Availability Guide for Application Design

Instrumenting an Application for Availability
Availability Guide for Application Design525637-004
8-20
The Subsystem Programmatic Interface (SPI)
EMS Messages
EMS event messages are a special category of SPI messages that convey information
about events or significant occurrences in the subsystem environment. Occurrences
and conditions reported by event messages include:
Changes in the subsystem environment
Errors encountered during continuous operation. (This does not include errors
encountered during an interaction with a user or application, which are usually
reported directly to the user or application)

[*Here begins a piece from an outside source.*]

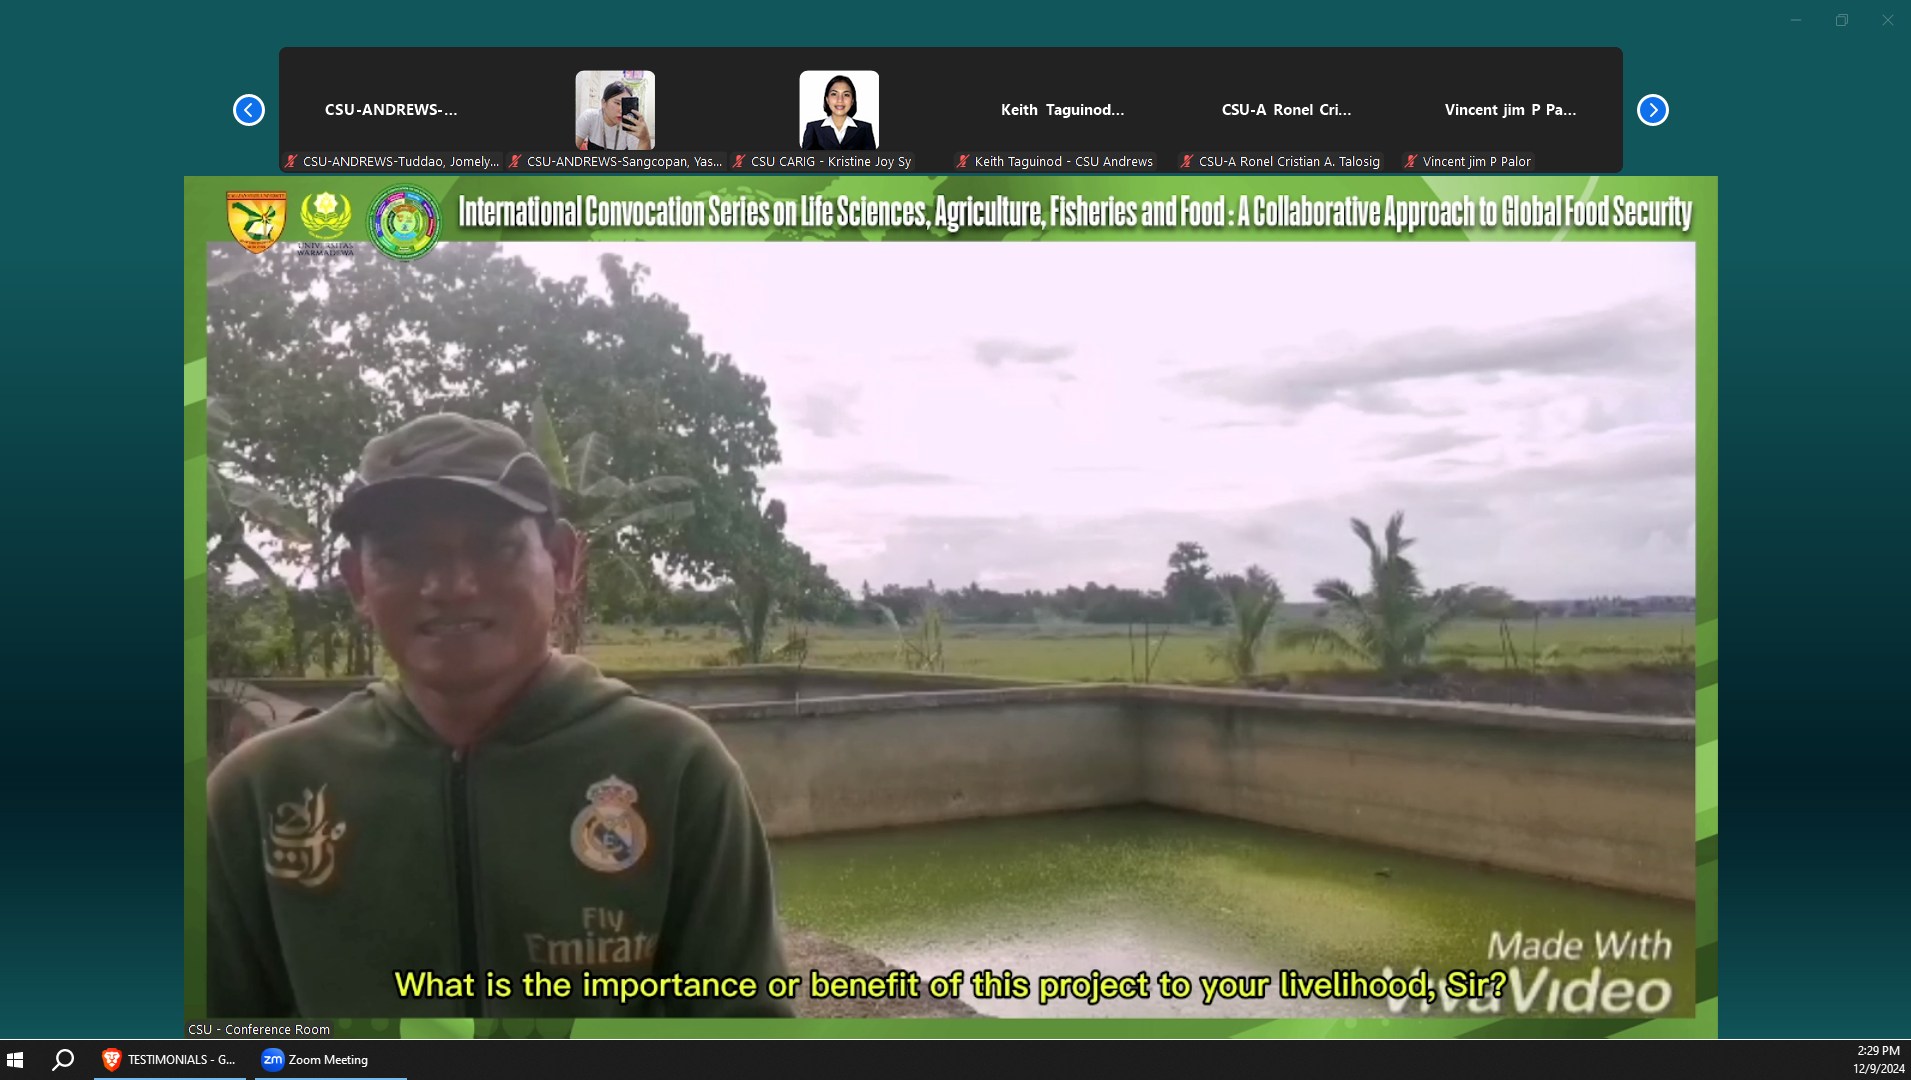Select the CSU-A Ronel Cri... participant tile

[x=1286, y=110]
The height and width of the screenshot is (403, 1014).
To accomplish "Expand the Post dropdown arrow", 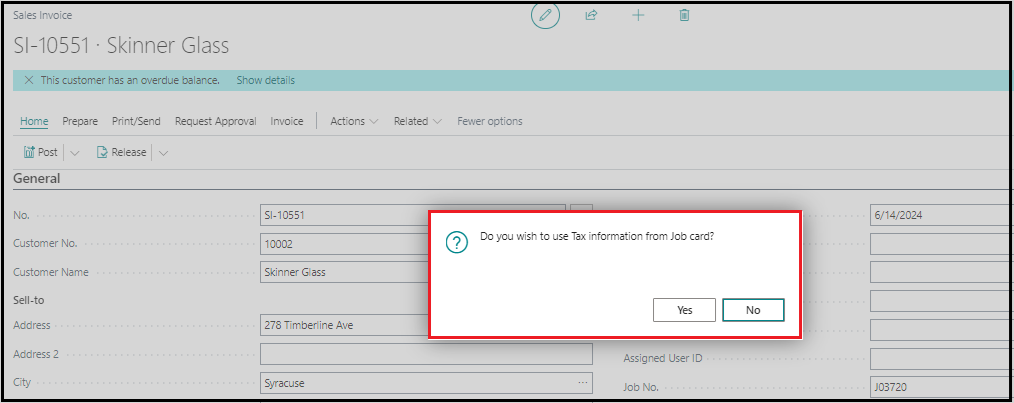I will point(75,153).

Conditions that might lead to a problem if not corrected
Conditions that require operator intervention
Significant losses of function or resources
Conditions that cause a process to terminate
These messages are in a format that can be used by EMS for filtering and collecting
and distributing as appropriate to DSM applications for automatic or human response.

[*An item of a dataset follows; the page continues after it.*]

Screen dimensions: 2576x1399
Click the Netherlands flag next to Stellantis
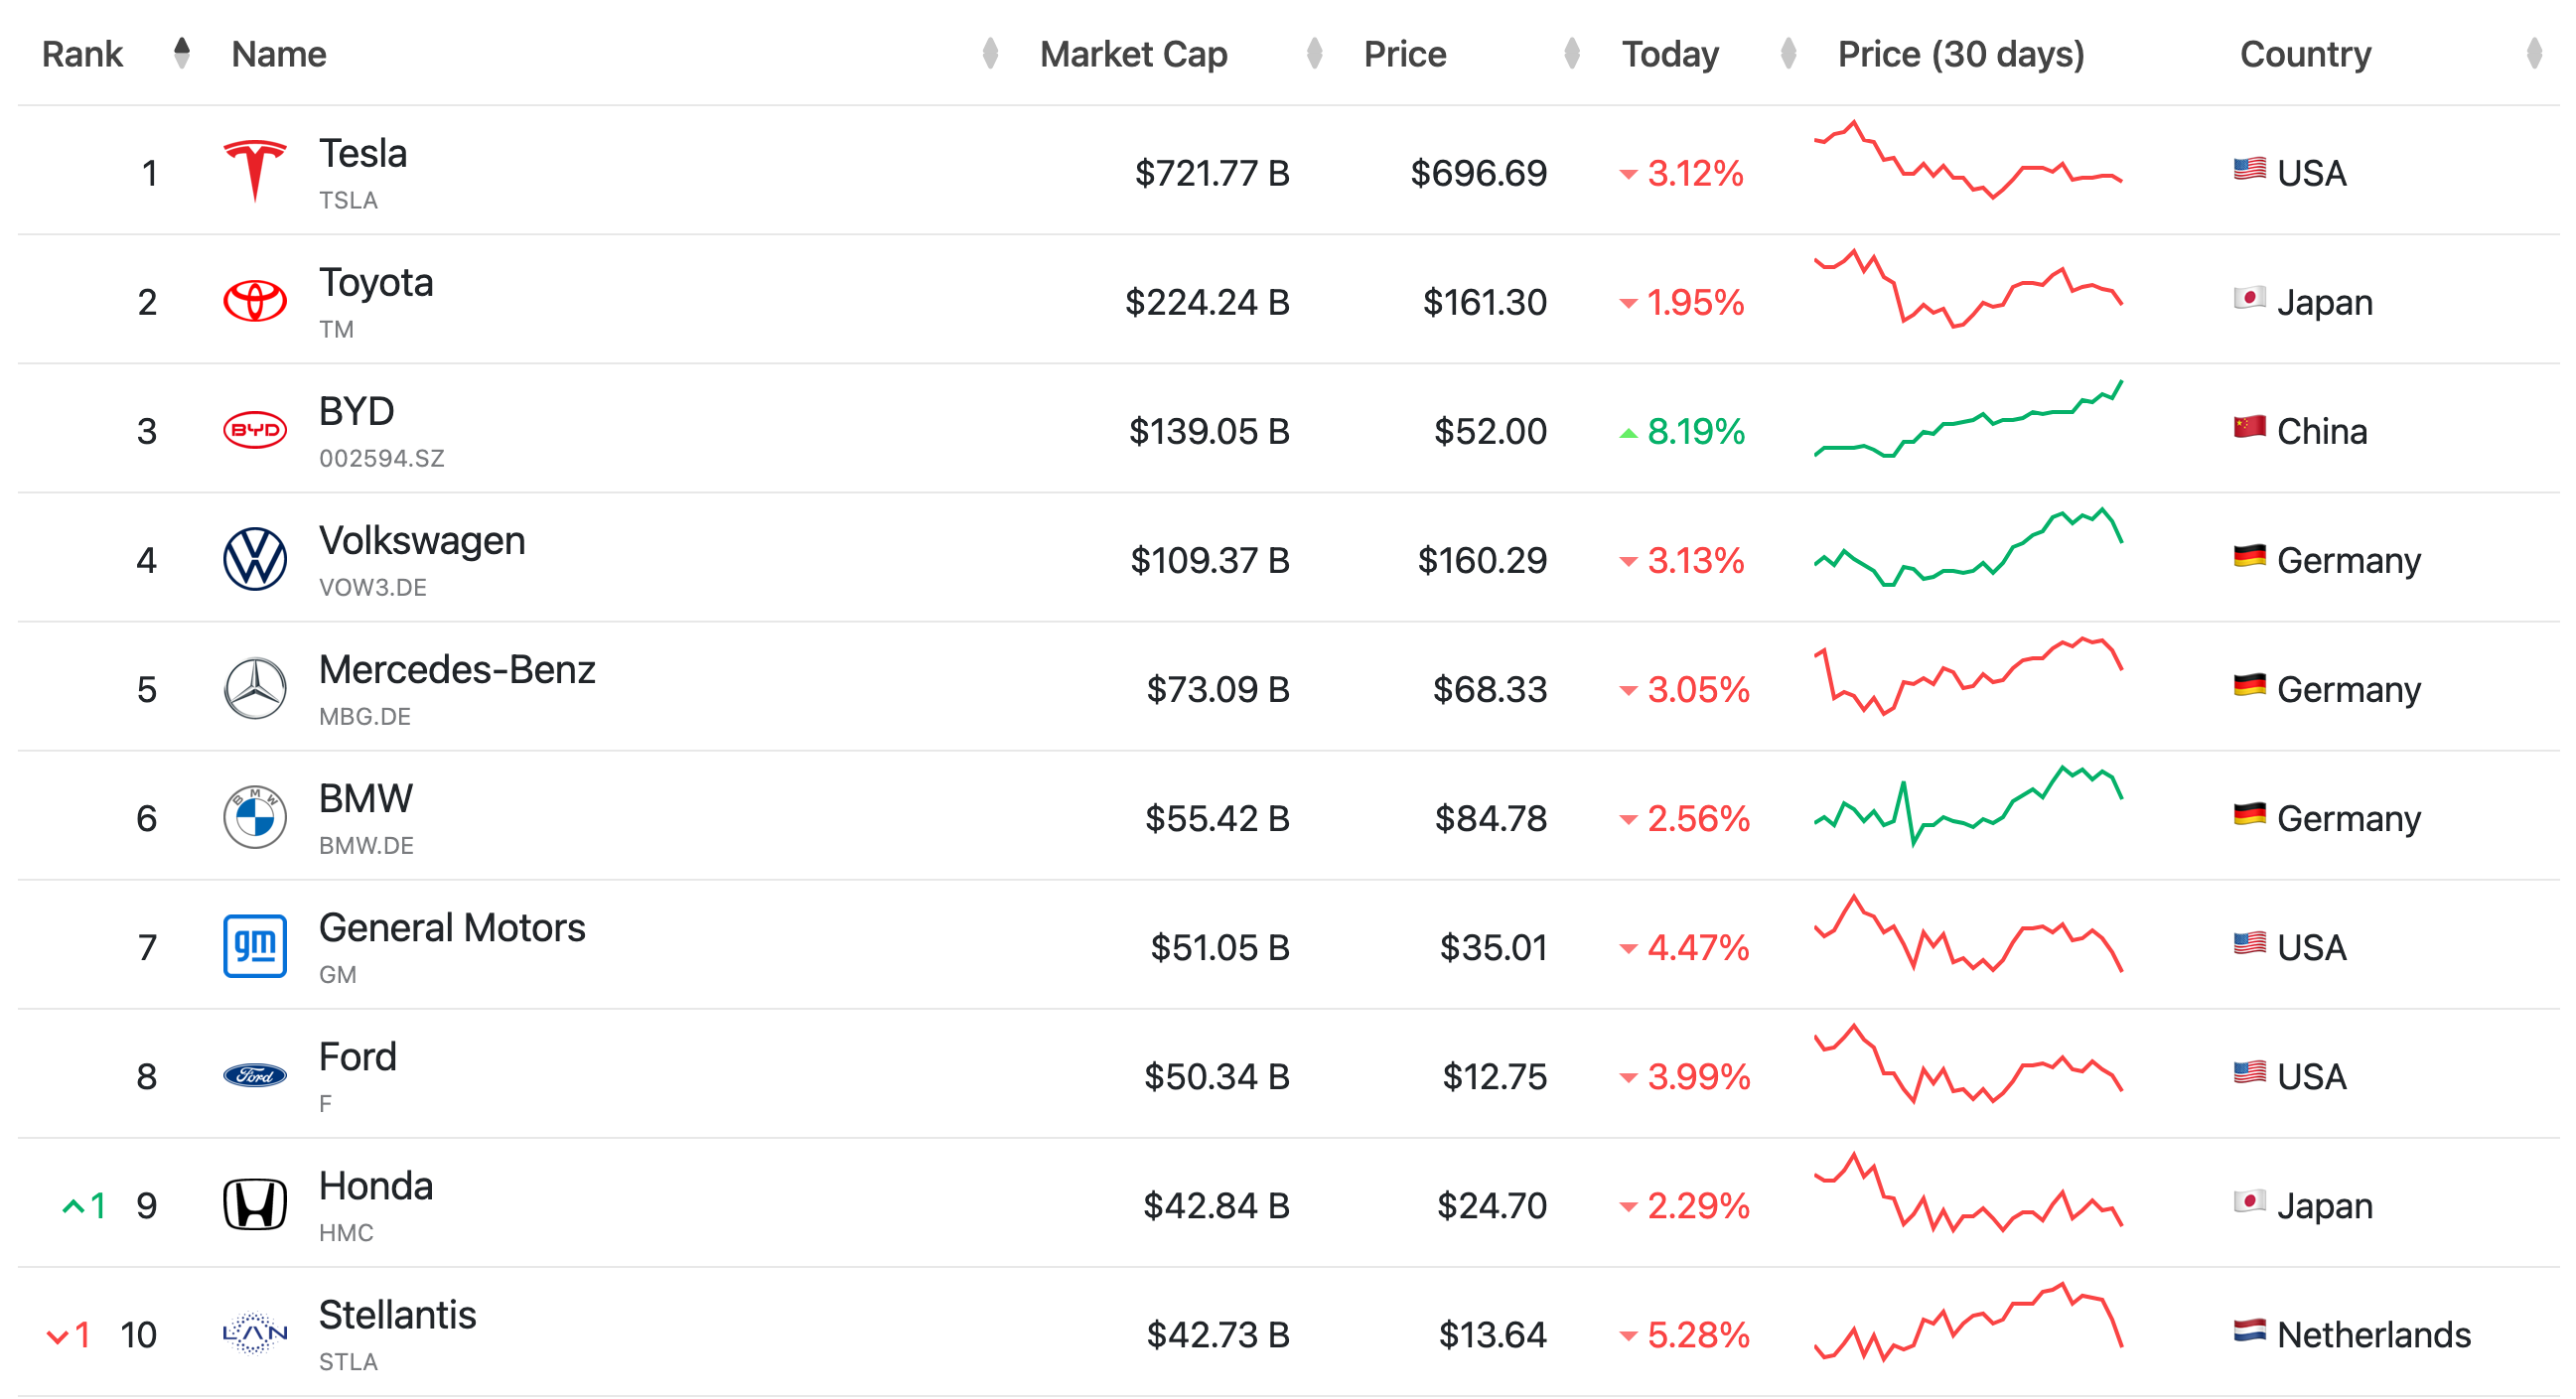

Components of Event Messages
A typical event message generated by an application contains tokens for most of the
following:
An identification of the subsystem or application that owns the message
This information is needed by EMS for filtering. Using this information, operators
interested in activity from a specific subsystem or application or group of
subsystems or applications can receive event messages from only those
subsystems or applications. For example, an operator might need to monitor the
state changes of a requester program that manages automated tellers.
An indication of the criticality of the event
Because EMS event messages report on a wide range of occurrences and
conditions, they are divided into three classes: information events, action events,
and critical events.
An information event reports changes in the status of a process or device and
requires no further action by an operator or management application.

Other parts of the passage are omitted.